The end of slavery in the United States of America is closely tied to the end of the Civil War. As the main cause of the war, slavery led to the Union Emancipation Proclamation, freeing slaves in the Confederacy as the Union advanced. The last slaves in the Confederacy were not freed until June 19, 1865, now celebrated as the national holiday Juneteenth. After the end of hostilities, the war-torn nation then entered the Reconstruction era in a partially successful attempt to rebuild the country and grant civil rights to freed slaves.

April 

While president Abraham Lincoln had lived to see the effective end of the war, he did not live to see it through to its conclusion. Assassin John Wilkes Booth shot Lincoln on April 14, 1865, and he died the next morning. The death of Lincoln was a shock to both North and South. Unaware of Lee's surrender on April 9 and the assassination on April 14, General James H. Wilson's Raiders continued their march through Alabama into Georgia. On April 16, the Battle of Columbus, Georgia was fought. This battle – erroneously – has been argued to be the "last battle of the Civil War" and equally erroneously asserted to be "widely regarded" as such. Columbus fell to Wilson's Raiders about midnight on April 16, and most of its manufacturing capacity was destroyed on the 17th. Confederate Colonel John Stith Pemberton, the inventor of Coca-Cola, was wounded in this battle which resulted in his obsession with pain-killing formulas, ultimately ending in the recipe for his celebrated drink.
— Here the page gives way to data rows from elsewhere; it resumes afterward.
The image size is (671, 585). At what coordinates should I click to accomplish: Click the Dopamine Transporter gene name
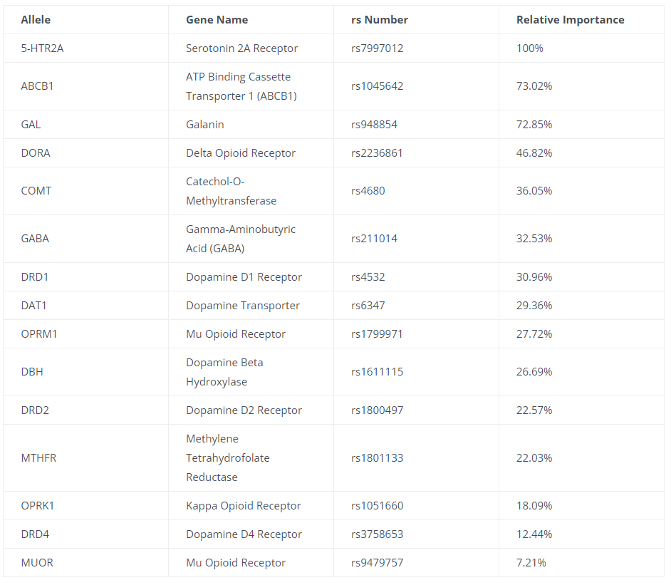click(243, 306)
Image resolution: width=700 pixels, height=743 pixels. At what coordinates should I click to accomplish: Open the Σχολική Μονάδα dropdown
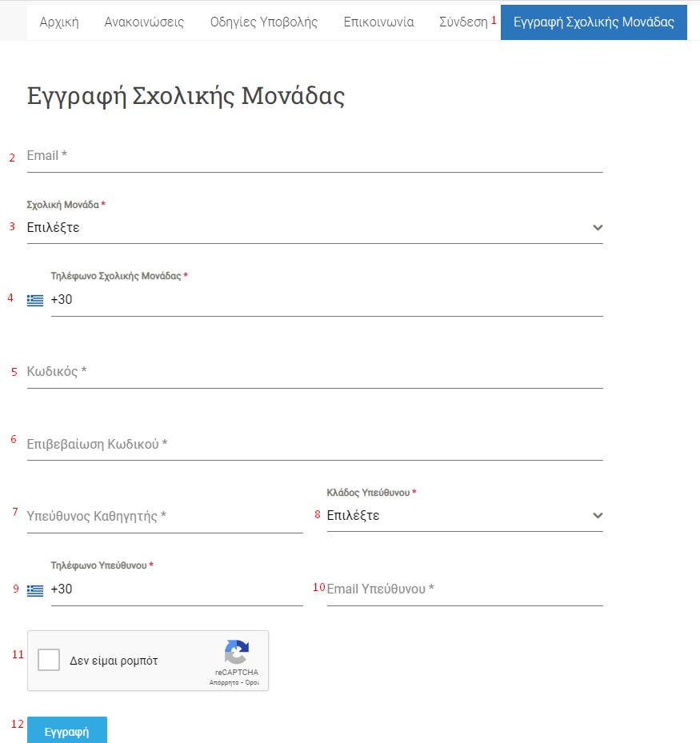[314, 228]
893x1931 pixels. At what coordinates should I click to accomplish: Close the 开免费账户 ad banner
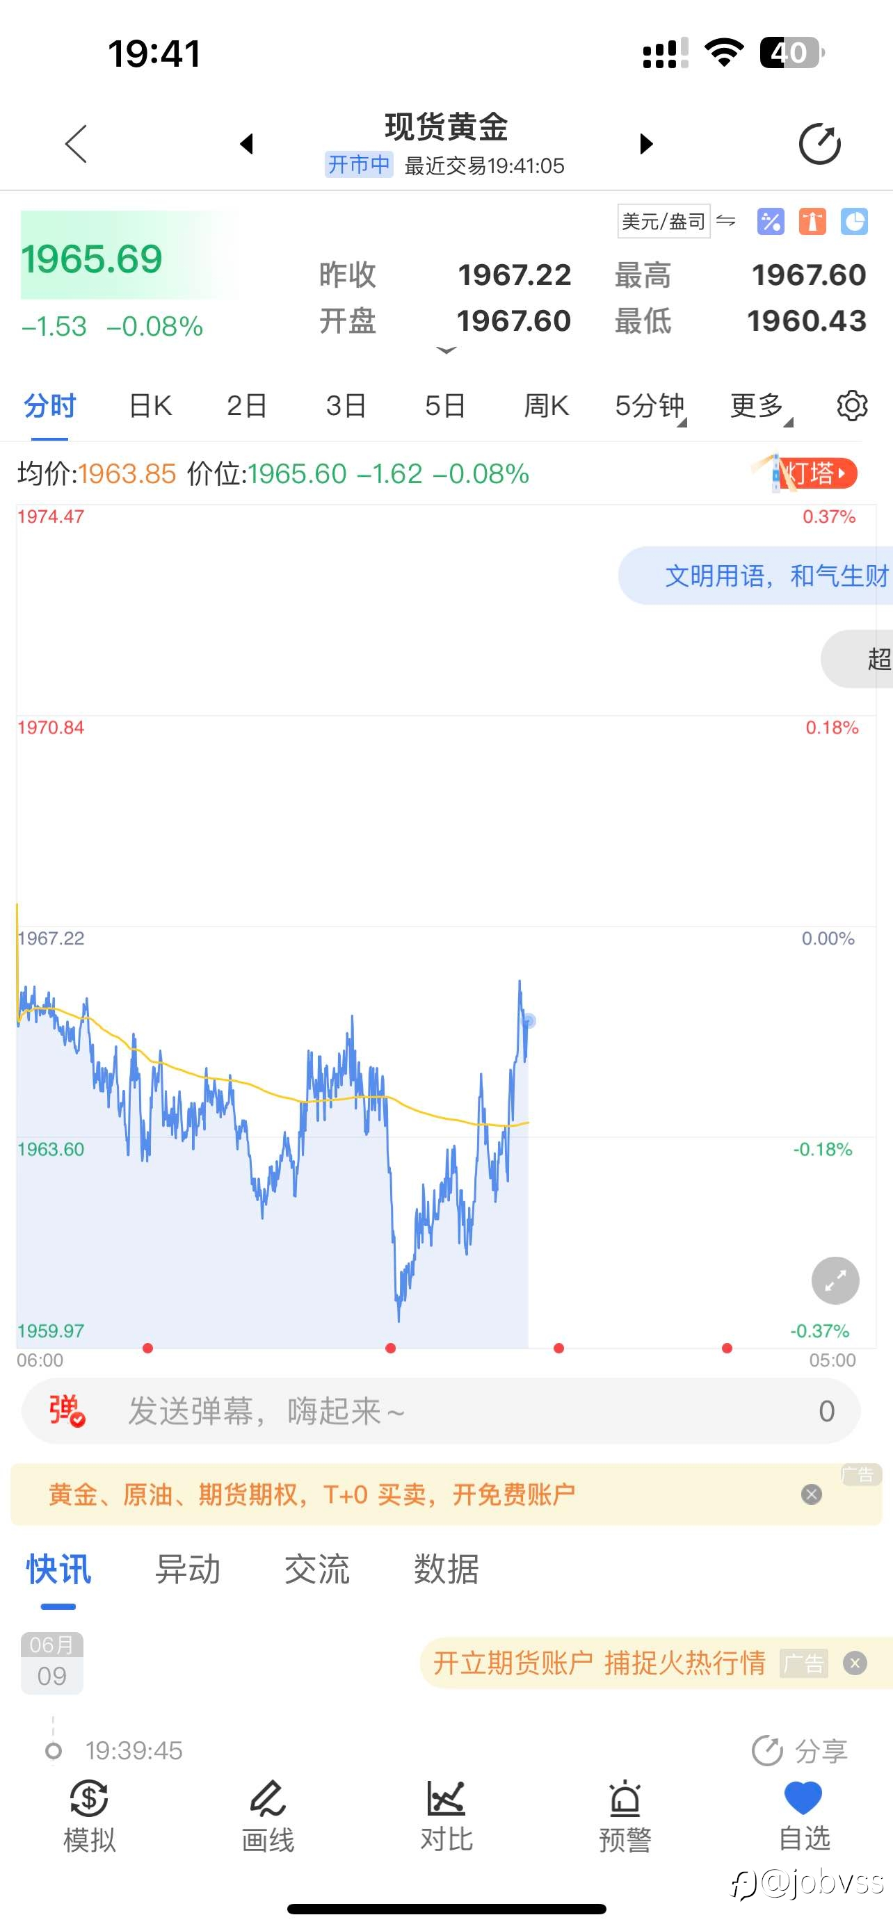(x=811, y=1495)
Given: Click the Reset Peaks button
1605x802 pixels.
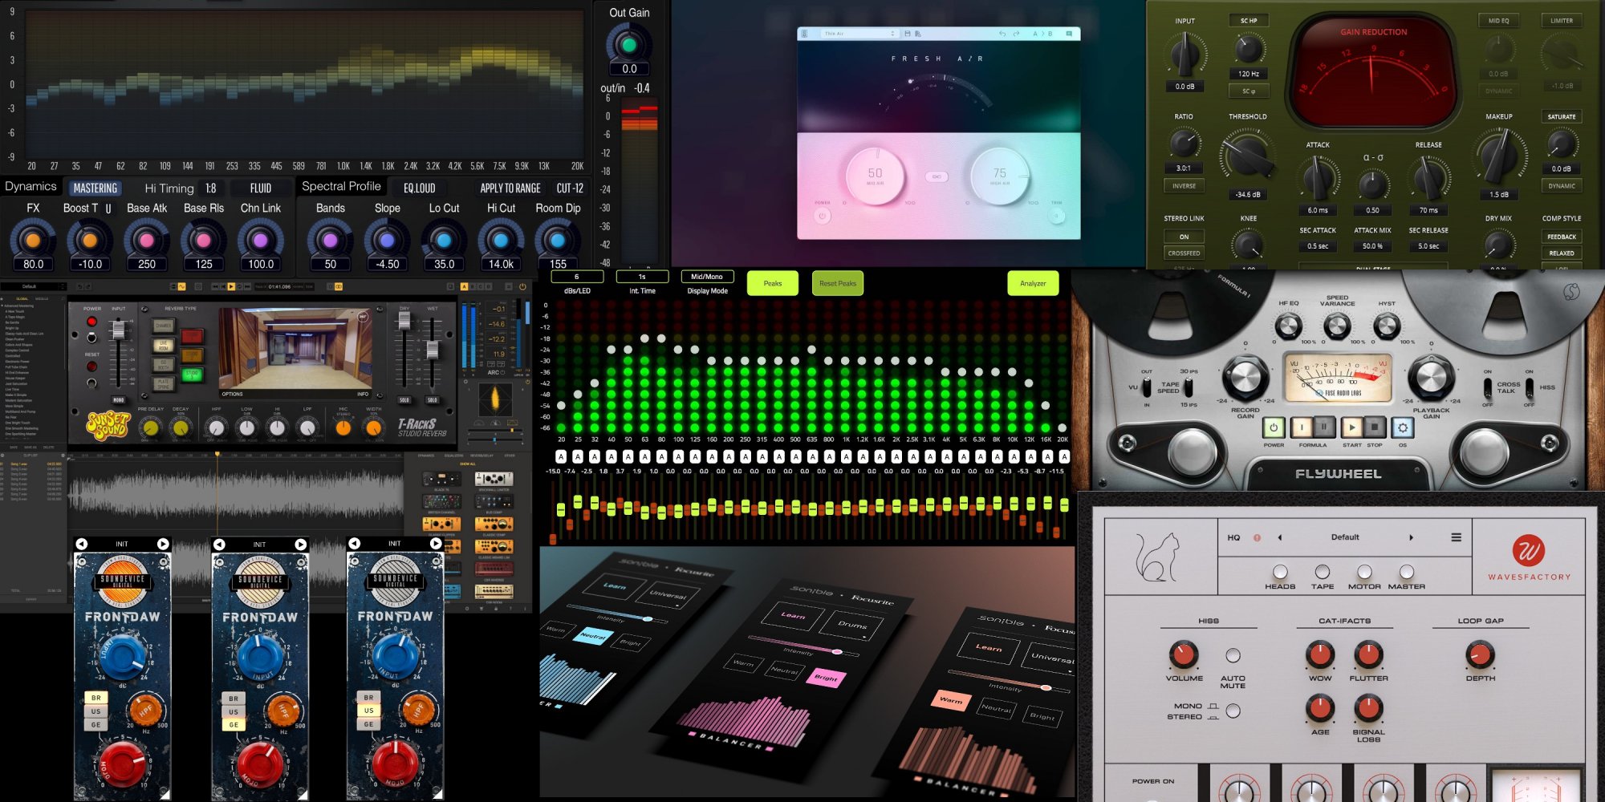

The next major stage in the peace-making process concluding the American Civil War was the surrender of General Joseph E. Johnston and his armies to Major General William T. Sherman on April 26, 1865, at Bennett Place, in Durham, North Carolina. Johnston's Army of Tennessee was among nearly one hundred thousand Confederate soldiers who were surrendered from North Carolina, South Carolina, Georgia, and Florida. The conditions of surrender were in a document called "Terms of a Military Convention" signed by Sherman, Johnston, and Lieutenant General Ulysses S. Grant at Raleigh, North Carolina.

The first major stage in the peace-making process was when Lee's surrender occurred at Appomattox on April 9, 1865. This, coupled with Lincoln's assassination, induced Johnston to act, believing: "With such odds against us, without the means of procuring ammunition or repairing arms, without money or credit to provide food, it was impossible to continue the war except as robbers." On April 17 Sherman and Johnston met at Bennett Place, and the following day an armistice was arranged, when terms were discussed and agreed upon. Grant had authorized only the surrender of Johnston's forces, but Sherman exceeded his orders by providing very generous terms. These included: that the warring states be immediately recognized after their leaders signed loyalty oaths; that property and personal rights be returned to the Confederates; the reestablishment of the federal court system; and that a general amnesty would be given. On April 24, the authorities in Washington rejected Sherman's proposed terms; two days later, Johnston agreed to the same terms Lee had received previously on April 9.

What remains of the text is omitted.